I've stuck with Coherus BioSciences, which comprises 25% of my personal brokerage at $4.95 per share (the entire position reaches a tax-advantaged holding period at the end of 2024), because it still has the potential for a market-beating return at my cost basis and for my entire holding period. But there is a time component to investing.

I might decide to exit all positions in all portfolios in the $10 to $15 per share range. I'd be thrilled to redeploy the capital to other positions in late 2024 or early 2025, especially with the timing of de-risking events for Arrowhead Pharmaceuticals, Arvinas, Codexis, and Relay Therapeutics.

Just to be clear Finch Trades will cover my buys, sells, and options trades. I'll always provide updates.

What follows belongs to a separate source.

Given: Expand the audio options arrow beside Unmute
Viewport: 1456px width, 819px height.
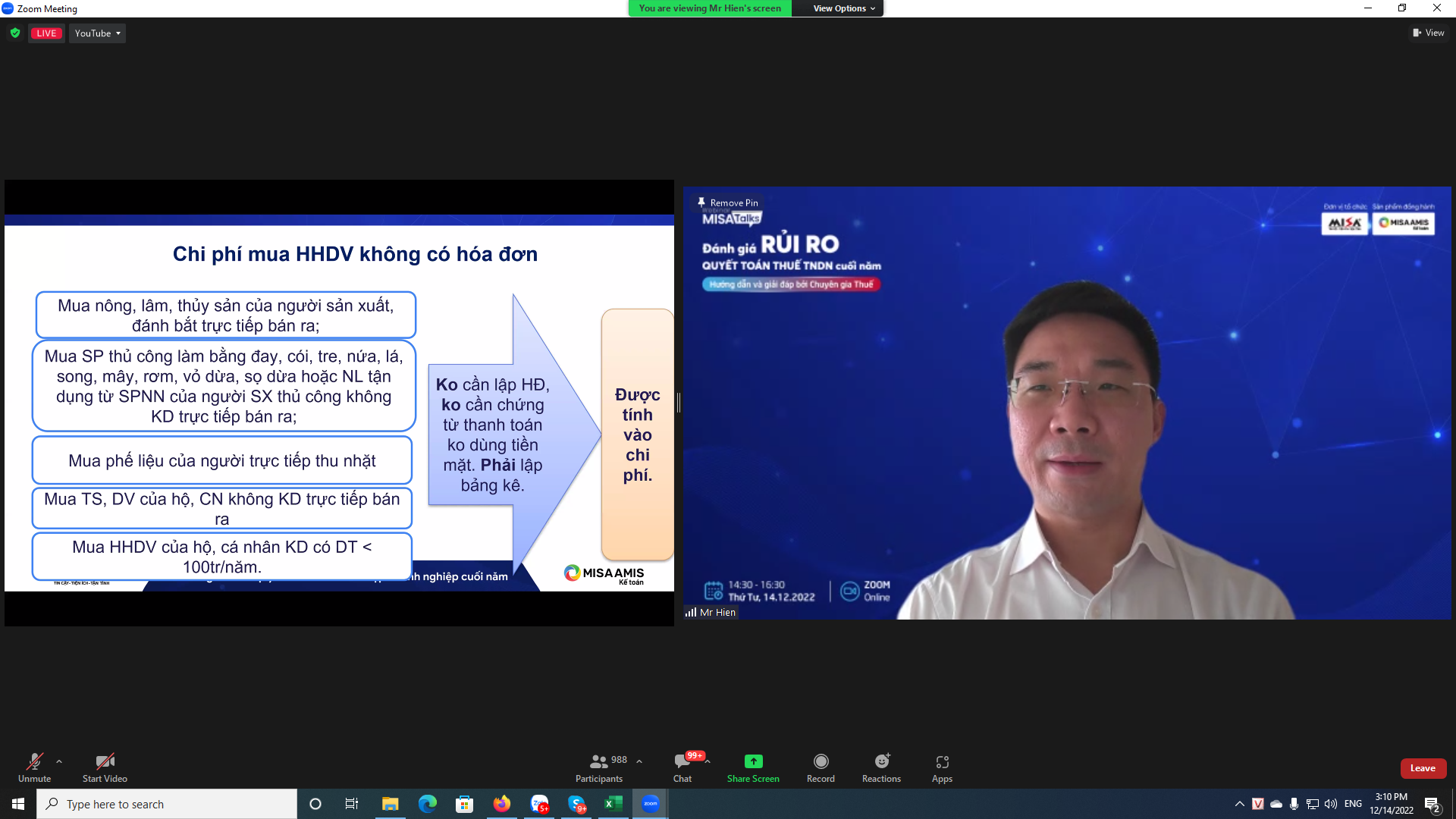Looking at the screenshot, I should (x=59, y=761).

The important thing to remember is this is a make-or-break year for the investment thesis. Investors will have a definitive answer on the direction of the business in 2024. In other words, if it's December 31 and the business hasn't put the pieces together, then Coherus BioSciences probably isn't in your portfolio. The thesis would've broken, and I would've been proved wrong.

Margin of Safety & Allocation

Coherus BioSciences is considered a Growth (Quality) position. The current modeled fair valuation for the company based on our 2024 model is below:

  • Market close April 25: $1.93 per share
  • Modeled Fair Valuation: $10.58 per share
  • Allocation Range: Up to 15%

Coherus BioSciences reported 112.714 million shares outstanding as of February 29, 2024. The modeled fair valuation above assumes 118.350 million shares outstanding, which is equivalent to 5% dilution.